━━━ DATA ROWS ━━━

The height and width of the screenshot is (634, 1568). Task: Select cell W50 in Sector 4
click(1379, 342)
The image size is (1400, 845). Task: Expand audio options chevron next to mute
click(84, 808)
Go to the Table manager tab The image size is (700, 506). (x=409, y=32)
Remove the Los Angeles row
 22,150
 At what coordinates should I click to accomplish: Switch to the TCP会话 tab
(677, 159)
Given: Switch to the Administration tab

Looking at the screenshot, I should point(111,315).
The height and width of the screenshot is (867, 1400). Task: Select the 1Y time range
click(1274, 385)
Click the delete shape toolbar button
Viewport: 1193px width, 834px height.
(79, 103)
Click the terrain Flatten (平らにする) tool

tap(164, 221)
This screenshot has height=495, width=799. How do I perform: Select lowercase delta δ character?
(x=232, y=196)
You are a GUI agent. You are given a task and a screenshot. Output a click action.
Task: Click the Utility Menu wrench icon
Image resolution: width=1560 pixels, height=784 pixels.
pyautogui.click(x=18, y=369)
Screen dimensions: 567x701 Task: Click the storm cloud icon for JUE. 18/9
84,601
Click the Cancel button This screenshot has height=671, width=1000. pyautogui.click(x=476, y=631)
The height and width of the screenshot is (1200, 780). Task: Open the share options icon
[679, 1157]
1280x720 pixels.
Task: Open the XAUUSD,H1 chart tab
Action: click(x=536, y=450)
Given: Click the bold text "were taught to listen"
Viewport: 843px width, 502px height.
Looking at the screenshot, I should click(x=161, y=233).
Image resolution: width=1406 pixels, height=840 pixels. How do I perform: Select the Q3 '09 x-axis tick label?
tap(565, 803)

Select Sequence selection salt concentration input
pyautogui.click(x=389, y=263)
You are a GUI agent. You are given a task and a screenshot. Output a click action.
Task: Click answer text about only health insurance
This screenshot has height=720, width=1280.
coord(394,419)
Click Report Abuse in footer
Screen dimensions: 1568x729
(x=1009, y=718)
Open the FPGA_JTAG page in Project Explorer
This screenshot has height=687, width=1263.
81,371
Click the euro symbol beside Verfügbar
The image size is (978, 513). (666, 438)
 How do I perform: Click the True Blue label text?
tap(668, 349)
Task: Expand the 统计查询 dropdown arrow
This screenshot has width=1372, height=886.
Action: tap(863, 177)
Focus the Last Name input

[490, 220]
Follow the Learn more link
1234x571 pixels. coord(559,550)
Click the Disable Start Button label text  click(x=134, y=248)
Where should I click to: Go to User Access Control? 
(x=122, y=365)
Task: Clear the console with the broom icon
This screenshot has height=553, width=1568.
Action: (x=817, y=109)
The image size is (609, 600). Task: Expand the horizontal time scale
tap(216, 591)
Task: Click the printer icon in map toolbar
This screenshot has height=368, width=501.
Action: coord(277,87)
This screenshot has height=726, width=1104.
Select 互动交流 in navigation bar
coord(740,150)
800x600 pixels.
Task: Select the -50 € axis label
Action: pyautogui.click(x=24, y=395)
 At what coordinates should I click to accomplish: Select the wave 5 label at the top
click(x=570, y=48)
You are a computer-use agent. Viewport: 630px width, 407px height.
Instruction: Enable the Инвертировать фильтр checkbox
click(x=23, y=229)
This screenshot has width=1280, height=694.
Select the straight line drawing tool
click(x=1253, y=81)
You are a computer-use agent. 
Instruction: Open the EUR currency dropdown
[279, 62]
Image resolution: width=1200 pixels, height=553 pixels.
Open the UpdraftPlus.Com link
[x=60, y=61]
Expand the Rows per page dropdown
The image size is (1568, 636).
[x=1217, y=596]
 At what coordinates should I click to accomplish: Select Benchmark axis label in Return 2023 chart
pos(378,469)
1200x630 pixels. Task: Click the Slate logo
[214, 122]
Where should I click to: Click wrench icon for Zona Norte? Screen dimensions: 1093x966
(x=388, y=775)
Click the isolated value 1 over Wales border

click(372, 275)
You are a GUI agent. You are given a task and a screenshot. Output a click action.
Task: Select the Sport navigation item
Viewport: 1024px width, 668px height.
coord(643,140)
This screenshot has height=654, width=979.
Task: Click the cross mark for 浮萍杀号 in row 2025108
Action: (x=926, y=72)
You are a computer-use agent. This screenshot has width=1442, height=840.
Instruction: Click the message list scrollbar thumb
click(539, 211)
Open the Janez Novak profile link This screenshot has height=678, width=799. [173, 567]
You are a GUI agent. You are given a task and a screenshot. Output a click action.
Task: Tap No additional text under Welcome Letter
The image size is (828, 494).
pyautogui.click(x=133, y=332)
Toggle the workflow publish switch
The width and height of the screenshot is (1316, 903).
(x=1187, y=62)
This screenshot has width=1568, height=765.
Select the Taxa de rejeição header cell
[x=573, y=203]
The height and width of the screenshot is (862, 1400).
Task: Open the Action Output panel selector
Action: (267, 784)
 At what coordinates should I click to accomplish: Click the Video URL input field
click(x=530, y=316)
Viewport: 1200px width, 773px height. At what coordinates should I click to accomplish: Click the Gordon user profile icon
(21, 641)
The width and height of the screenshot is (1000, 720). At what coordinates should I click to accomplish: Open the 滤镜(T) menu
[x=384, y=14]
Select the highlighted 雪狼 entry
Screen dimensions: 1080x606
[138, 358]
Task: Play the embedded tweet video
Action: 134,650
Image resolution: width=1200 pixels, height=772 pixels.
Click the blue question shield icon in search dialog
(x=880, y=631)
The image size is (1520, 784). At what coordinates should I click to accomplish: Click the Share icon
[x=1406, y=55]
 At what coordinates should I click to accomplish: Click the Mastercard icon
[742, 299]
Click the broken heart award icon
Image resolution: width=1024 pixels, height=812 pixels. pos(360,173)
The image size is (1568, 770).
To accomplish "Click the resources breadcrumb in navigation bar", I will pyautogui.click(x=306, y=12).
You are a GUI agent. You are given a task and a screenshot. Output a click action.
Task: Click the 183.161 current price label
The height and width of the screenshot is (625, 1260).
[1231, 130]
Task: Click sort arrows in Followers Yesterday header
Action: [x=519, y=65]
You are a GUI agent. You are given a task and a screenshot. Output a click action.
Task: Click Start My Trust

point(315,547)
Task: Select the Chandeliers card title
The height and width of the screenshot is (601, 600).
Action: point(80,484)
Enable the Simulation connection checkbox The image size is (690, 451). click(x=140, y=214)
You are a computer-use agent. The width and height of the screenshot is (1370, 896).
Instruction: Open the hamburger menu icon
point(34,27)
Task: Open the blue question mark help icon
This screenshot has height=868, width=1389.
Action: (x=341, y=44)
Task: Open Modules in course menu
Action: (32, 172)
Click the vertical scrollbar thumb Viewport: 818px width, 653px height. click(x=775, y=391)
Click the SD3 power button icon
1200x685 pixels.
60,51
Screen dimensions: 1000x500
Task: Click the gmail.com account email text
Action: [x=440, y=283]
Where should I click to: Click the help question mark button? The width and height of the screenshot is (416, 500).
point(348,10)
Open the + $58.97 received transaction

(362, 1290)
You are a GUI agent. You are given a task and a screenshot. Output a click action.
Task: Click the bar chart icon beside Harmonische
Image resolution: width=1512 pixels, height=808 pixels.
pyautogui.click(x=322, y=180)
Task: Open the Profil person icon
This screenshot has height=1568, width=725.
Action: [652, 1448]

━━━

## TO BE DONE
Reproduce the items word for word, from the first line through the line that contains "pyautogui.click(x=18, y=369)".

## FINAL ANSWER
The height and width of the screenshot is (634, 1568). Task: Select cell W50 in Sector 4
click(1379, 342)
The image size is (1400, 845). Task: Expand audio options chevron next to mute
click(84, 808)
Go to the Table manager tab The image size is (700, 506). (x=409, y=32)
Remove the Los Angeles row
 22,150
 At what coordinates should I click to accomplish: Switch to the TCP会话 tab
(677, 159)
Given: Switch to the Administration tab

Looking at the screenshot, I should point(111,315).
The height and width of the screenshot is (867, 1400). Task: Select the 1Y time range
click(1274, 385)
Click the delete shape toolbar button
Viewport: 1193px width, 834px height.
(79, 103)
Click the terrain Flatten (平らにする) tool

tap(164, 221)
This screenshot has height=495, width=799. How do I perform: Select lowercase delta δ character?
(x=232, y=196)
You are a GUI agent. You are given a task and a screenshot. Output a click action.
Task: Click the Utility Menu wrench icon
Image resolution: width=1560 pixels, height=784 pixels.
pyautogui.click(x=18, y=369)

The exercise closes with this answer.